▶ [Goal of the exercise]
Could you repeat the records below exactly as written?

Dataset entries
┄┄┄┄┄┄┄┄┄┄

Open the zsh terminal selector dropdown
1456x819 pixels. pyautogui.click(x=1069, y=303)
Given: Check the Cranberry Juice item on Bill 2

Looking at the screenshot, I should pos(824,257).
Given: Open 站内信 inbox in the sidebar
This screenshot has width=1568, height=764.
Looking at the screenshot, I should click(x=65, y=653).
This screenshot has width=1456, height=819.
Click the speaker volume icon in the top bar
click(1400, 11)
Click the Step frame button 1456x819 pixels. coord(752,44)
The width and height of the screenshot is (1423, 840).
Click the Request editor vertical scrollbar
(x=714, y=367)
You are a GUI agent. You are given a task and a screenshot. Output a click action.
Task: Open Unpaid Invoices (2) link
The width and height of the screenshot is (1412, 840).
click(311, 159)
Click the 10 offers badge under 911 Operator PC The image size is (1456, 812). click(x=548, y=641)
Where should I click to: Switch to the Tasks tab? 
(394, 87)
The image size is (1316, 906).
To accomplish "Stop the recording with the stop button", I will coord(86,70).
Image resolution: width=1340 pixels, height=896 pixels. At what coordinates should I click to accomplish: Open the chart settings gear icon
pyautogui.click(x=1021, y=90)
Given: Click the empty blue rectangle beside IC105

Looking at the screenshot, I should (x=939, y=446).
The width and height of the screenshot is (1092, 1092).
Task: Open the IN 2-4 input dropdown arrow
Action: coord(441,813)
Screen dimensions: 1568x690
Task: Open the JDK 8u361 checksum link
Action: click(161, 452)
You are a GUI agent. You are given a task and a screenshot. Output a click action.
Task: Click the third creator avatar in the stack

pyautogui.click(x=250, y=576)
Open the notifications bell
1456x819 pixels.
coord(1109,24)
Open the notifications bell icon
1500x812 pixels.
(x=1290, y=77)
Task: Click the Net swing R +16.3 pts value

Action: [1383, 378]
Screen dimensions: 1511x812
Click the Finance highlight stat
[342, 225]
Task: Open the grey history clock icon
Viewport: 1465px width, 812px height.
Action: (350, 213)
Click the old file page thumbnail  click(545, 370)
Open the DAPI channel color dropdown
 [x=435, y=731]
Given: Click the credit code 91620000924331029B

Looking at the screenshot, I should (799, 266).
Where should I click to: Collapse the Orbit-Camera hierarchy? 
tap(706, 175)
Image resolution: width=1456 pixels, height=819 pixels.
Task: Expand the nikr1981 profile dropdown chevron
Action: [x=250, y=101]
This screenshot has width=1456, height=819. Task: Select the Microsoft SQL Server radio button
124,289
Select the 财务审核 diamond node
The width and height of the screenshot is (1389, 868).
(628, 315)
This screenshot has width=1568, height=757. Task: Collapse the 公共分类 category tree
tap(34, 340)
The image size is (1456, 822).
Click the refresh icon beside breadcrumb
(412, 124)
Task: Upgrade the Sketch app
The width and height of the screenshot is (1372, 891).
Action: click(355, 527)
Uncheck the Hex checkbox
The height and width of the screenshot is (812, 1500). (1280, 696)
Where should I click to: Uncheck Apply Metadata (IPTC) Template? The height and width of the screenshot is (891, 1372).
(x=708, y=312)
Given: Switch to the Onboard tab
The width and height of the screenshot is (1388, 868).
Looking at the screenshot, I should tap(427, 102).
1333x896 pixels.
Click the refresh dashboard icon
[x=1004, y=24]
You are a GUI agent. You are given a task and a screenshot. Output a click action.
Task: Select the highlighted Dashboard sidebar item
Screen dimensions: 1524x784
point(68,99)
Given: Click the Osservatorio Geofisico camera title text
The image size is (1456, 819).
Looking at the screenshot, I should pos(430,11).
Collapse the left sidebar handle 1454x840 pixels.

┄┄┄┄┄┄┄┄┄┄

▶ [Result]
Open the zsh terminal selector dropdown
1456x819 pixels. pyautogui.click(x=1069, y=303)
Given: Check the Cranberry Juice item on Bill 2

Looking at the screenshot, I should pos(824,257).
Given: Open 站内信 inbox in the sidebar
This screenshot has width=1568, height=764.
Looking at the screenshot, I should click(x=65, y=653).
This screenshot has width=1456, height=819.
Click the speaker volume icon in the top bar
click(1400, 11)
Click the Step frame button 1456x819 pixels. coord(752,44)
The width and height of the screenshot is (1423, 840).
Click the Request editor vertical scrollbar
(x=714, y=367)
You are a GUI agent. You are given a task and a screenshot. Output a click action.
Task: Open Unpaid Invoices (2) link
The width and height of the screenshot is (1412, 840).
click(311, 159)
Click the 10 offers badge under 911 Operator PC The image size is (1456, 812). click(x=548, y=641)
Where should I click to: Switch to the Tasks tab? 
(394, 87)
The image size is (1316, 906).
To accomplish "Stop the recording with the stop button", I will coord(86,70).
Image resolution: width=1340 pixels, height=896 pixels. At what coordinates should I click to accomplish: Open the chart settings gear icon
pyautogui.click(x=1021, y=90)
Given: Click the empty blue rectangle beside IC105

Looking at the screenshot, I should (x=939, y=446).
The width and height of the screenshot is (1092, 1092).
Task: Open the IN 2-4 input dropdown arrow
Action: coord(441,813)
Screen dimensions: 1568x690
Task: Open the JDK 8u361 checksum link
Action: click(161, 452)
You are a GUI agent. You are given a task and a screenshot. Output a click action.
Task: Click the third creator avatar in the stack

pyautogui.click(x=250, y=576)
Open the notifications bell
1456x819 pixels.
coord(1109,24)
Open the notifications bell icon
1500x812 pixels.
(x=1290, y=77)
Task: Click the Net swing R +16.3 pts value

Action: [1383, 378]
Screen dimensions: 1511x812
Click the Finance highlight stat
[342, 225]
Task: Open the grey history clock icon
Viewport: 1465px width, 812px height.
Action: (350, 213)
Click the old file page thumbnail  click(545, 370)
Open the DAPI channel color dropdown
 [x=435, y=731]
Given: Click the credit code 91620000924331029B

Looking at the screenshot, I should (799, 266).
Where should I click to: Collapse the Orbit-Camera hierarchy? 
tap(706, 175)
Image resolution: width=1456 pixels, height=819 pixels.
Task: Expand the nikr1981 profile dropdown chevron
Action: [x=250, y=101]
This screenshot has width=1456, height=819. Task: Select the Microsoft SQL Server radio button
124,289
Select the 财务审核 diamond node
The width and height of the screenshot is (1389, 868).
(628, 315)
This screenshot has width=1568, height=757. Task: Collapse the 公共分类 category tree
tap(34, 340)
The image size is (1456, 822).
Click the refresh icon beside breadcrumb
(412, 124)
Task: Upgrade the Sketch app
The width and height of the screenshot is (1372, 891).
Action: click(355, 527)
Uncheck the Hex checkbox
The height and width of the screenshot is (812, 1500). (1280, 696)
Where should I click to: Uncheck Apply Metadata (IPTC) Template? The height and width of the screenshot is (891, 1372).
(x=708, y=312)
Given: Switch to the Onboard tab
The width and height of the screenshot is (1388, 868).
Looking at the screenshot, I should tap(427, 102).
1333x896 pixels.
Click the refresh dashboard icon
[x=1004, y=24]
You are a GUI agent. You are given a task and a screenshot. Output a click action.
Task: Select the highlighted Dashboard sidebar item
Screen dimensions: 1524x784
point(68,99)
Given: Click the Osservatorio Geofisico camera title text
The image size is (1456, 819).
Looking at the screenshot, I should pos(430,11).
Collapse the left sidebar handle 1454x840 pixels.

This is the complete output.